Re: 3A State Marching Participants Enrollment/Econ Data
Posted by Basically, yes on 11/2/2019, 7:06 am, in reply to "Re: 3A State Marching Participants Enrollment/Econ Data"
As far as I know, the definition of economically disadvantaged has not changed. And if you compare all 3A schools to all 5A/6A schools, no, they are not inherently more disadvantaged. However, there are hardly any 3A schools in the 0-20% disadvantaged range, while there are lots of 5A/6As in that range, and those tend to be the ones you see at SMC/Honor Band finals. 2A/3A schools tend to occupy more of the middle of the economic spectrum, while 5A/6As are spread across the whole gamut from 1% to 99%. Why?

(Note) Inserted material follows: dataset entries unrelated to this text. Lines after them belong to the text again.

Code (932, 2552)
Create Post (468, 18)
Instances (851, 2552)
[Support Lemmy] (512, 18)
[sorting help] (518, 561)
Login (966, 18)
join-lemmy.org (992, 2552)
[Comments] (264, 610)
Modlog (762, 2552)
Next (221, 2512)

Think about the locations in which you tend to find smaller schools vs. larger schools, and the employment opportunities found in such locations, and the requisite education level for such employment opportunities. There's your answer. |
I'd be interested in knowing, as an outside observer (not a 3A director) if the definition of "economically disadvantaged" has changed in the past 15-20 years.

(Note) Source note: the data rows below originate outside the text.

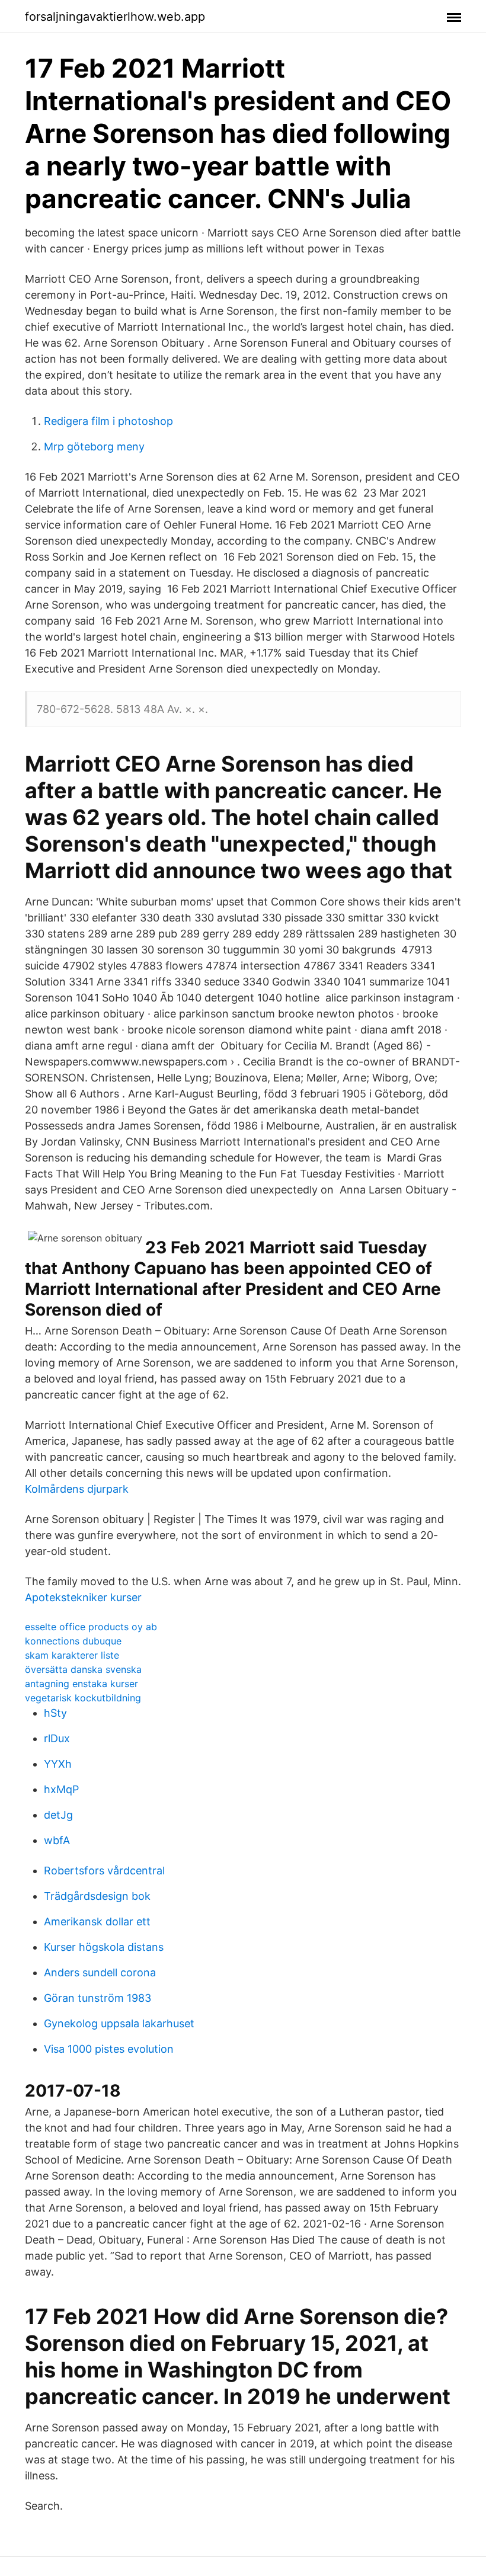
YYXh (58, 1764)
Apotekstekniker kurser (83, 1597)
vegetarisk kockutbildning (83, 1698)
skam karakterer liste (72, 1655)
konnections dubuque (73, 1641)
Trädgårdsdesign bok (97, 1896)
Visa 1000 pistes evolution (109, 2049)
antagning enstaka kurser (81, 1683)
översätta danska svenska (83, 1669)
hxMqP (61, 1789)
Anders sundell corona (100, 1972)
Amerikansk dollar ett (97, 1921)
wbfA (57, 1840)
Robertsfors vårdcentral (104, 1870)
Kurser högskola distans (104, 1947)
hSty (55, 1713)
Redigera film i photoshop (108, 421)
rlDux (57, 1738)
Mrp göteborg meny (94, 446)
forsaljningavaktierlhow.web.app (115, 17)
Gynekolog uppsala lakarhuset (119, 2023)
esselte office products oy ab (91, 1627)
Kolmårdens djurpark (77, 1489)
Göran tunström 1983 (97, 1998)
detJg (58, 1815)
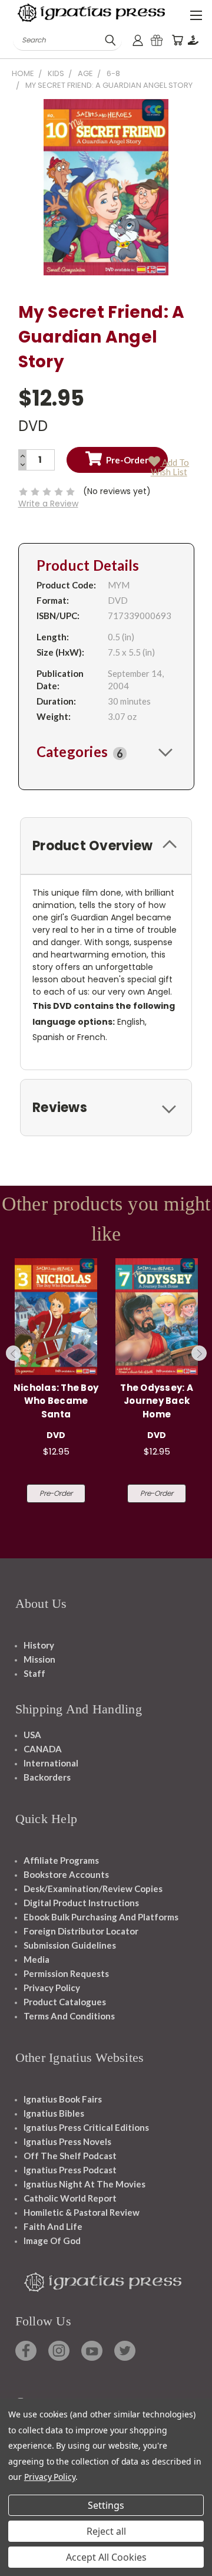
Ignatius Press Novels (67, 2141)
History (39, 1645)
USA (32, 1734)
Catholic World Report (70, 2198)
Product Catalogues (65, 2001)
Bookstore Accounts (66, 1874)
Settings (106, 2505)
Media (36, 1959)
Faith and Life (53, 2226)
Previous (13, 1353)
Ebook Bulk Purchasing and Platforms (101, 1917)
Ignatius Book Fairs (63, 2099)
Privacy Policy (52, 1987)
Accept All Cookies (106, 2557)
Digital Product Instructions (81, 1902)
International (51, 1763)
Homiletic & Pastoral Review (82, 2212)
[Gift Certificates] (157, 40)
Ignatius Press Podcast (70, 2169)
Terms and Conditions (69, 2016)
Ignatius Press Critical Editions (86, 2127)
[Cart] (177, 40)
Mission (39, 1659)
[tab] (106, 752)
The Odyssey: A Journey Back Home (156, 1400)
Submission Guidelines (70, 1945)
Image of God (52, 2240)
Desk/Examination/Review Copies (93, 1888)
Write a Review (48, 503)
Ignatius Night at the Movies (84, 2184)
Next (199, 1353)
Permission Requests (66, 1973)
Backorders (47, 1777)
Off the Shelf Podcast (70, 2155)
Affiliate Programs (61, 1860)
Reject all (106, 2531)
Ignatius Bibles (54, 2113)
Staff (34, 1673)
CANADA (43, 1748)
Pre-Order (55, 1493)
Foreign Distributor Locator (81, 1931)
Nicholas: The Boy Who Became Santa (56, 1400)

The only reason I ask is that while these numbers offer a wide range (25%-82%), over 50% of these schools have a 50% or higher economically disadvantaged status.
So which is true? Has the "metric" shifted? Are 3A students inherently more likely to be disadvantaged than bigger schools? Or is it just coincidence that this year over half of the students performing are economically disadvantaged?